While traditional backup solutions focus primarily on Virtual Machines (VMs) or file-level backups, Kubernetes demands a more nuanced approach, given its dynamic and cloud-native nature. Backing up a container-based environment with a traditional backup solution is like trying to take a snapshot of a city with a photograph. Sure, you might capture the buildings, but you won’t have a sense of the flow of traffic, or what’s happening inside or underground.
Efficiency of resources
Businesses think the solution works because they have backups so they don’t see the difference until a cyber attack happens. As soon as they try to recover the container-based environment using this backup, they realise that their image-based backup can’t “see” the K8s clusters. A traditional solution will only back up the VM that holds the containerised environment, leading to all kinds of potential issues, including incomplete backups, inconsistent states, inefficiency, and security gaps.
Understanding the need to protect containers with a system that understands containers is the first step. Secondly, when implementing Kubernetes, data protection needs to be part of the plan from the onset to ensure the efficiency of resources (in computing and financial terms), the opportunity to test and validate, and, most crucially, ensuring reliable and fast recovery.
In reality, backup is the easy part, it’s the recovery that’s hard. Building with recovery in mind against clear KPIs, namely Recovery Point Objective (RPO) and Recovery Time Objective (RTO), is essential, and this is infinitely easier to achieve when it’s part of the plan from day one.

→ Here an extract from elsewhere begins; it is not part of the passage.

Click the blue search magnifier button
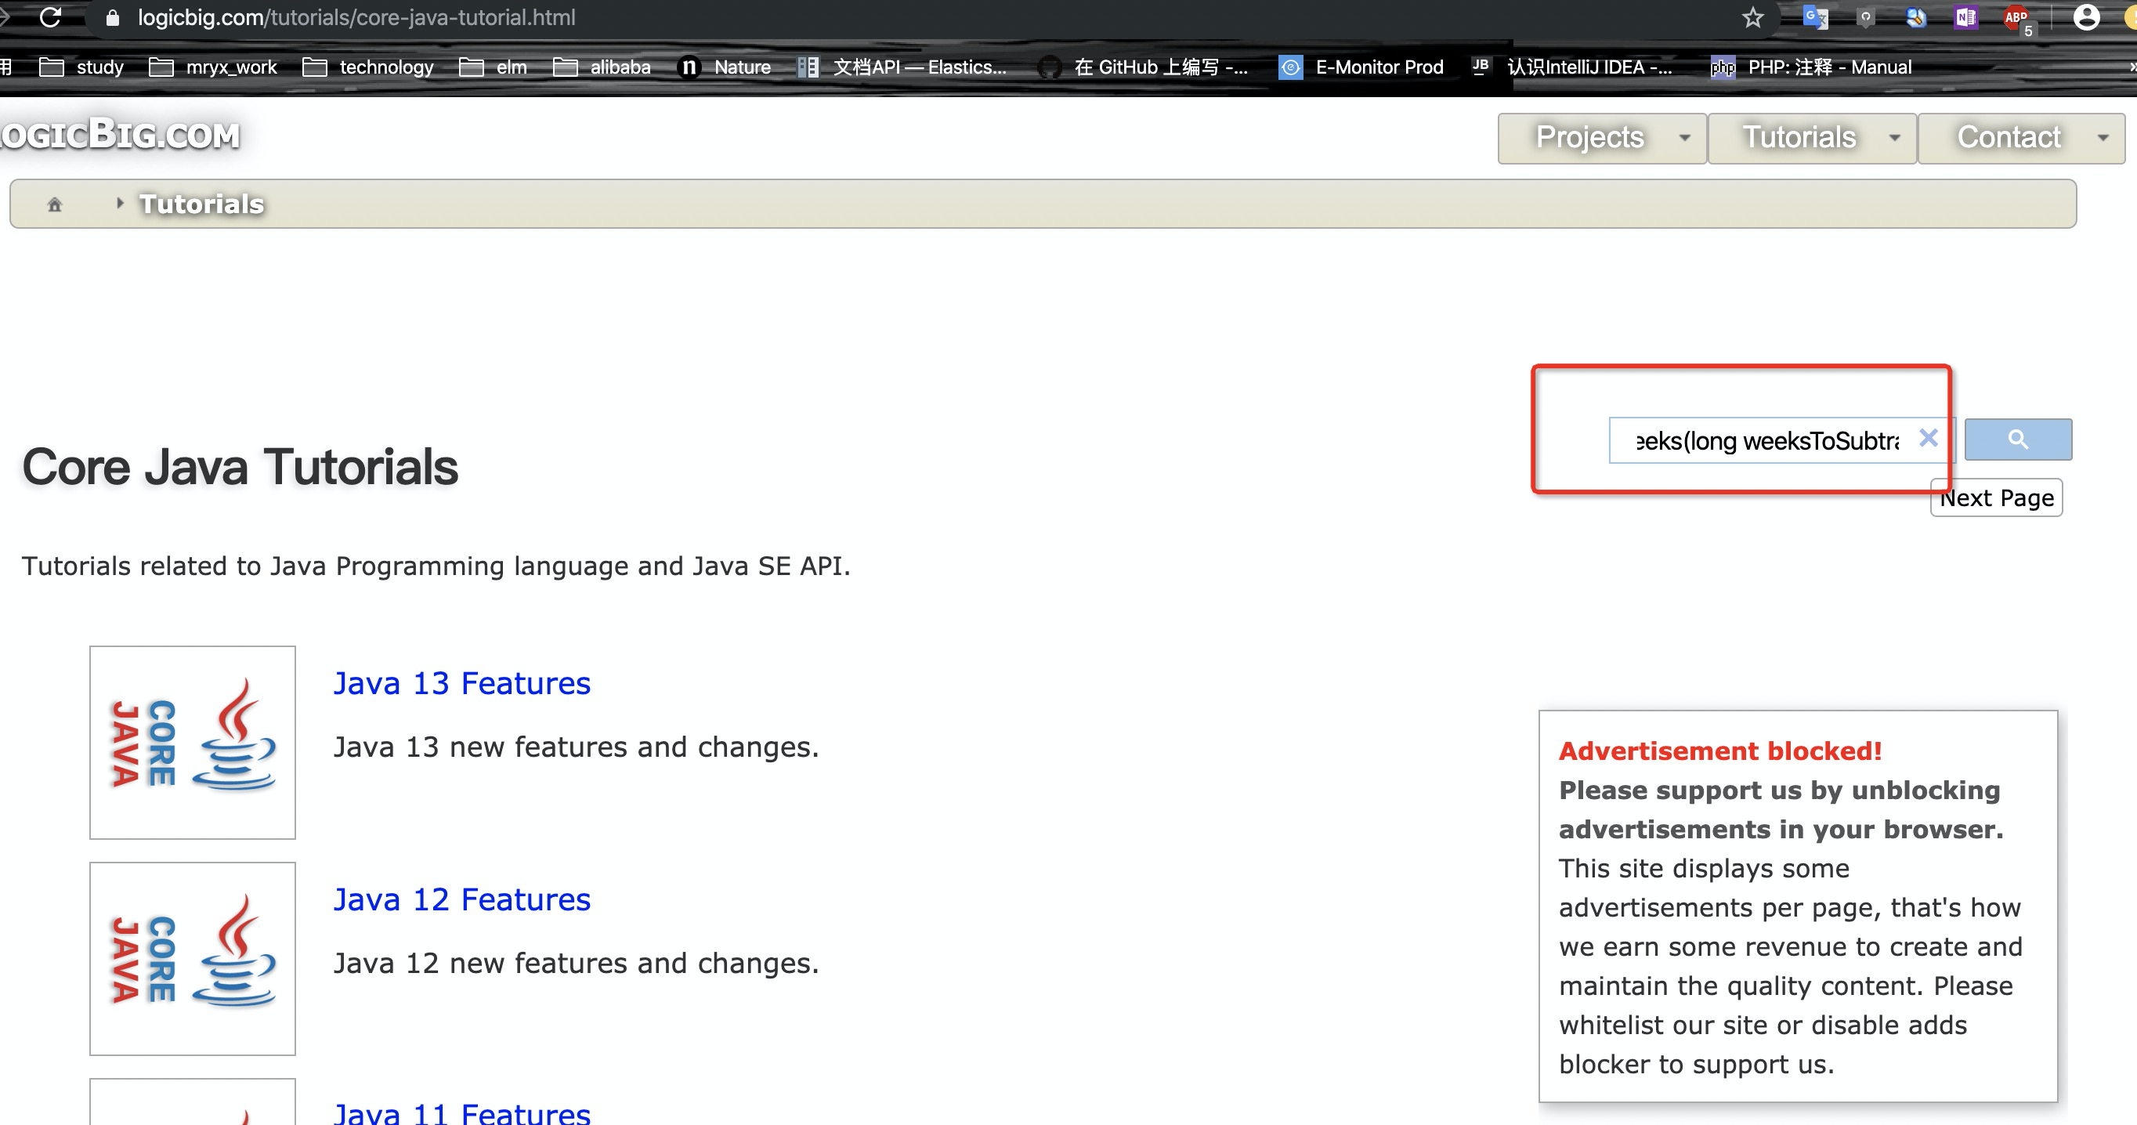pyautogui.click(x=2018, y=439)
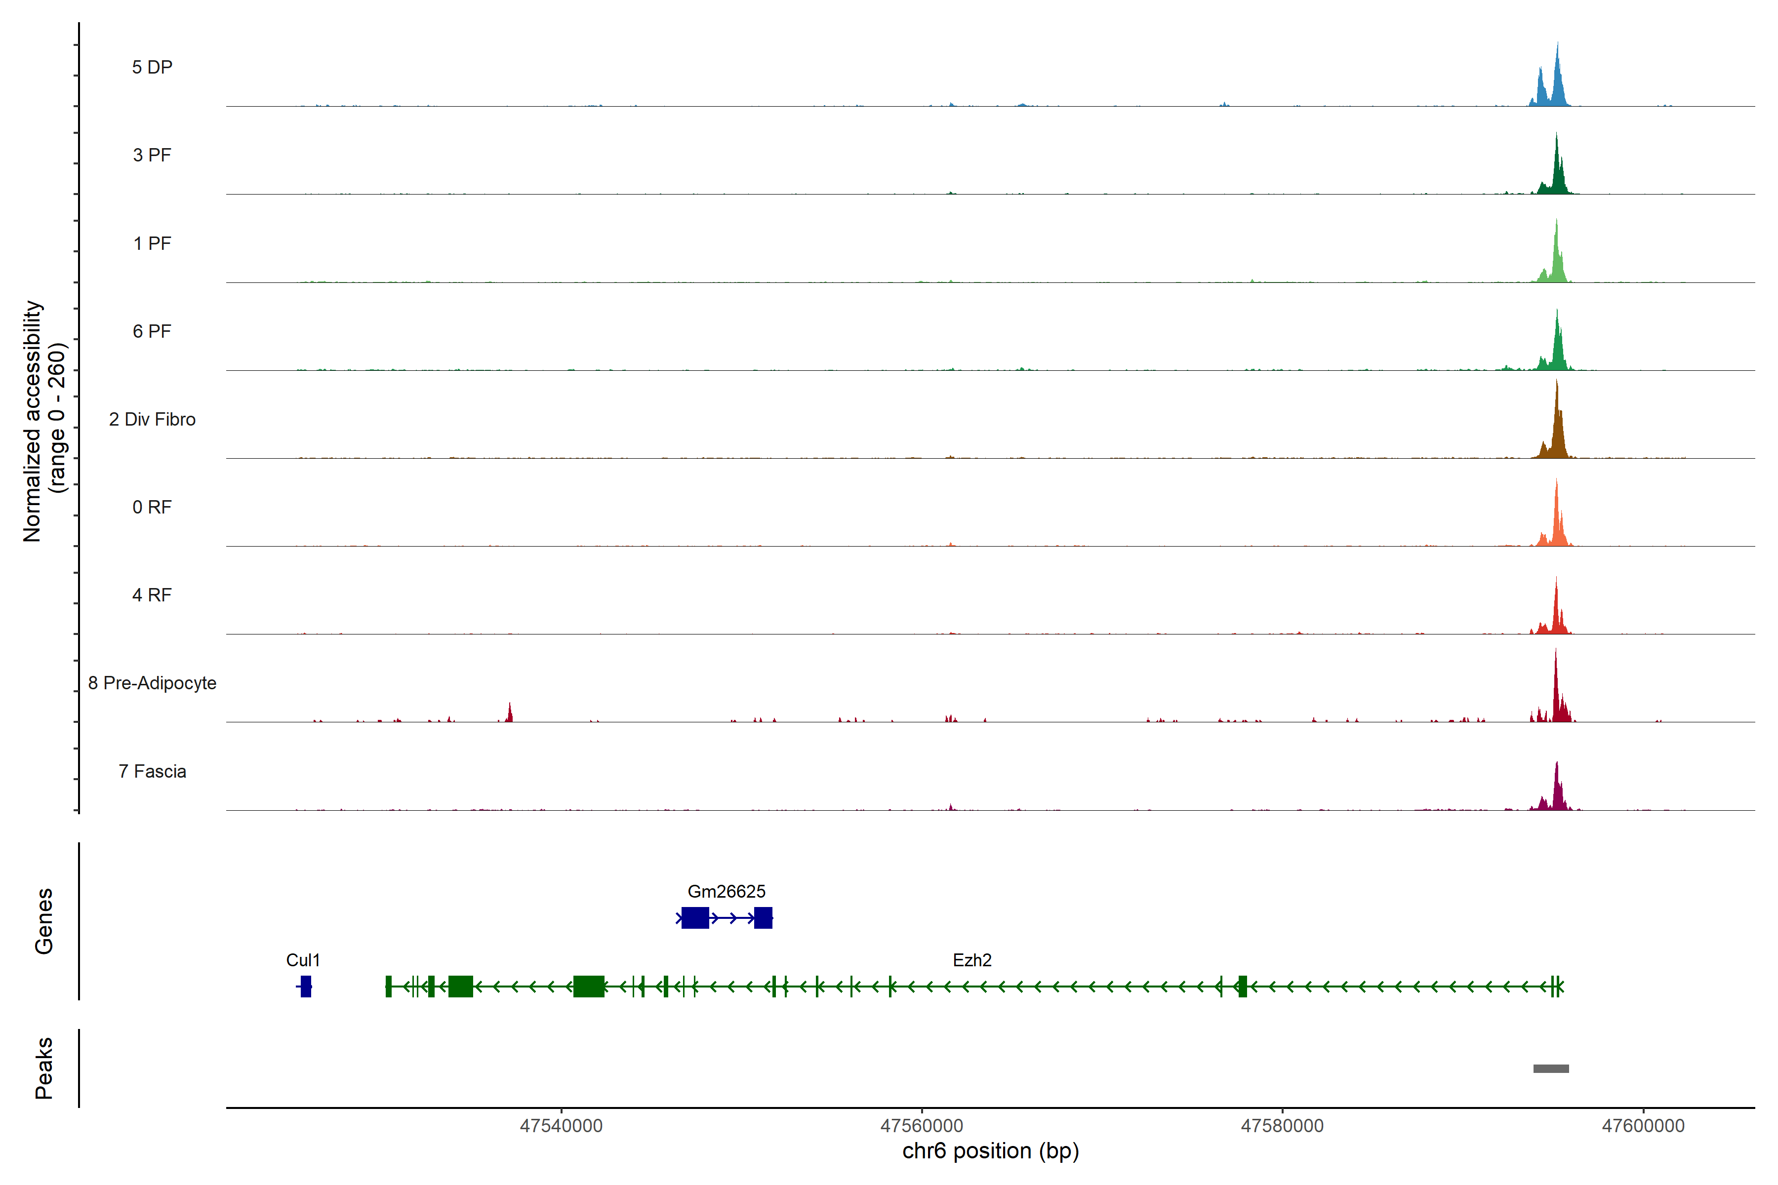Click the 2 Div Fibro track label
This screenshot has width=1778, height=1185.
pyautogui.click(x=152, y=419)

That’s not to say, “If you haven’t thought about it yet, don’t bother”. According to the Veeam Data Protection Trends Report 2023, 85% of organisations suffered at least one cyber attack in 12 months, up from 76% in the prior year. Organisations need to have proven and tested backup and recovery plans in place. If that work is being done after the design of a containerised environment, it may take some redesign and refactoring, but that’s better than being unprepared during a successful ransomware attack.